Problem to solve | Make an exact copy, from the records below, of the lines from the line containing "Instruction: Open the" to the line containing "You are a computer-use agent. The", both lines included, excluding pictures.

[Saved data entries]

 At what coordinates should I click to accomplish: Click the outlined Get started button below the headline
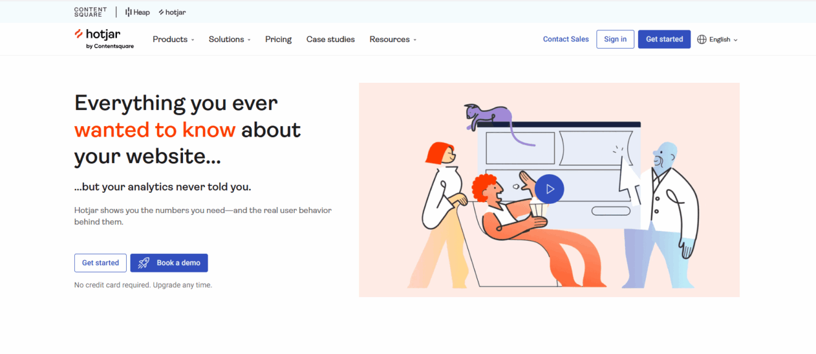click(100, 263)
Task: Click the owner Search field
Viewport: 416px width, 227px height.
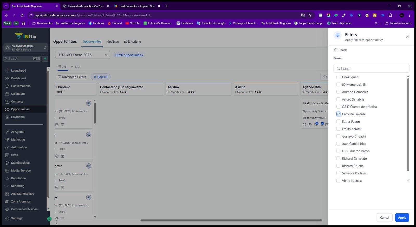Action: pyautogui.click(x=372, y=68)
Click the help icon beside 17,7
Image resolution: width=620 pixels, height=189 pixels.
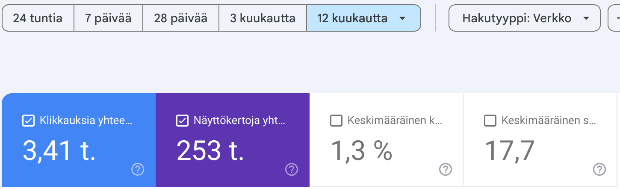(599, 170)
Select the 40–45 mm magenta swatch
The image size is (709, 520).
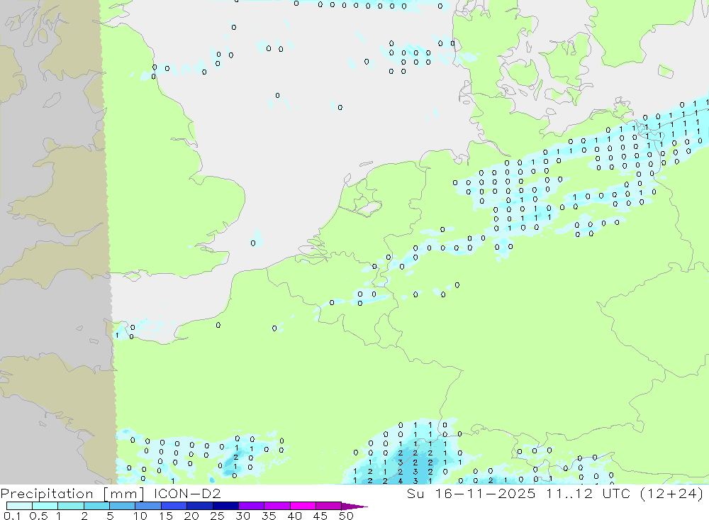303,506
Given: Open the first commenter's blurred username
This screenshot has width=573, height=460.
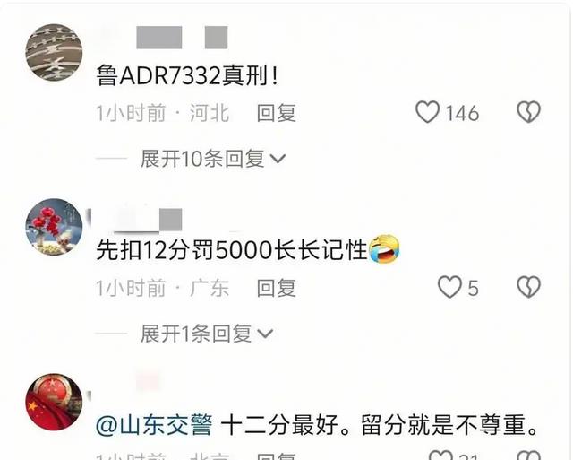Looking at the screenshot, I should (x=182, y=37).
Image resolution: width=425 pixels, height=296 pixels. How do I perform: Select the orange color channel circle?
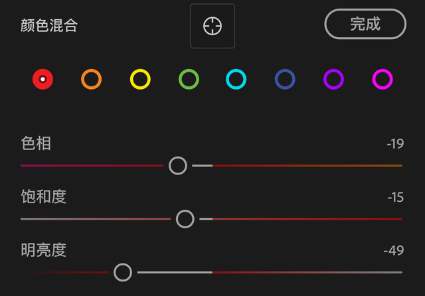coord(91,80)

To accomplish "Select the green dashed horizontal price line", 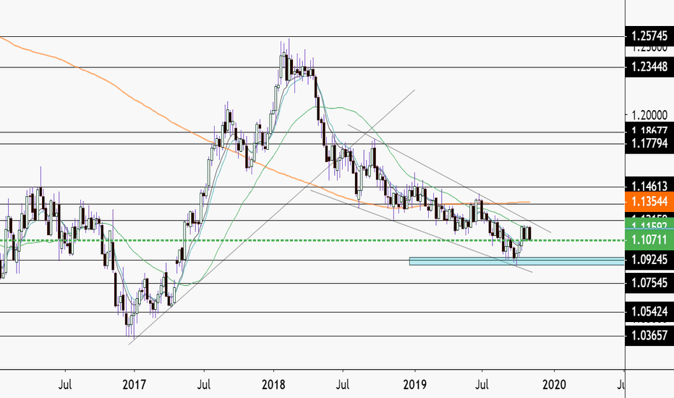I will coord(312,240).
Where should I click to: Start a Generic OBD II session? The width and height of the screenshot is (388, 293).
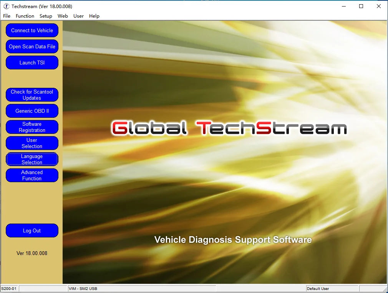click(32, 111)
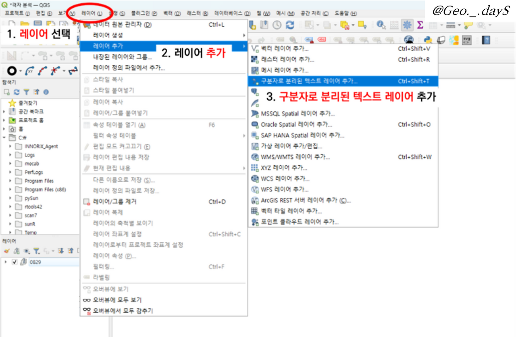This screenshot has height=337, width=516.
Task: Expand the pySun folder in browser
Action: click(9, 198)
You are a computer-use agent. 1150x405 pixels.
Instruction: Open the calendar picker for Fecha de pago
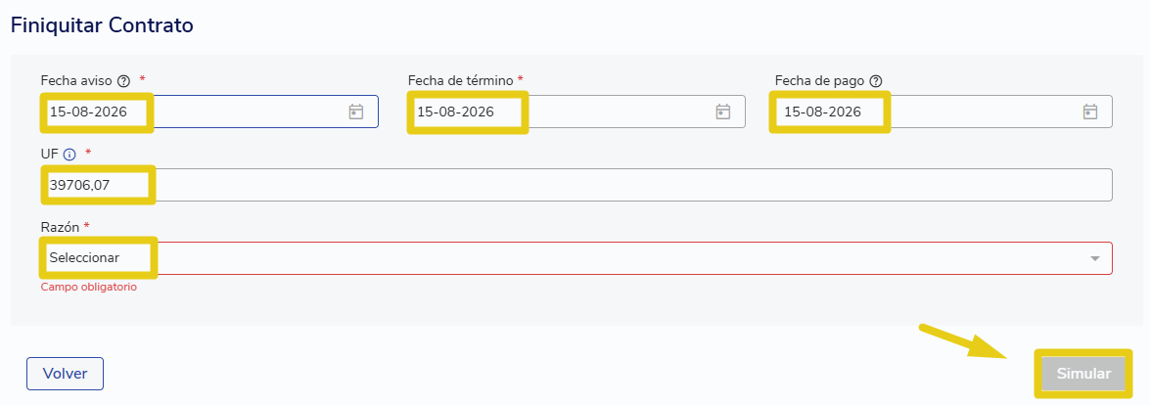coord(1090,112)
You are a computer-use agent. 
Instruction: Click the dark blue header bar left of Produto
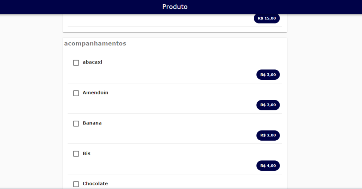[81, 7]
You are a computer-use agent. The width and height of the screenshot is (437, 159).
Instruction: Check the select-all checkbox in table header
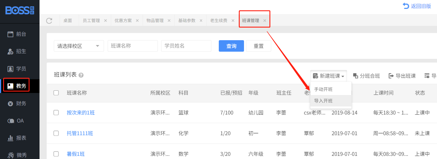point(56,93)
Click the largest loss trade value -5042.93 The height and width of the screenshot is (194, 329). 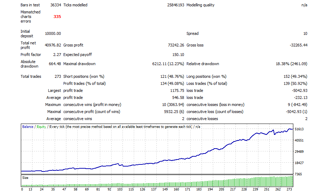click(298, 90)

Task result |
Instruction: Open the calendar picker for Fecha de pago
coord(1090,112)
You are a computer-use agent. 
Instruction: Click the dark blue header bar left of Produto
[81, 7]
You are a computer-use agent. The width and height of the screenshot is (437, 159).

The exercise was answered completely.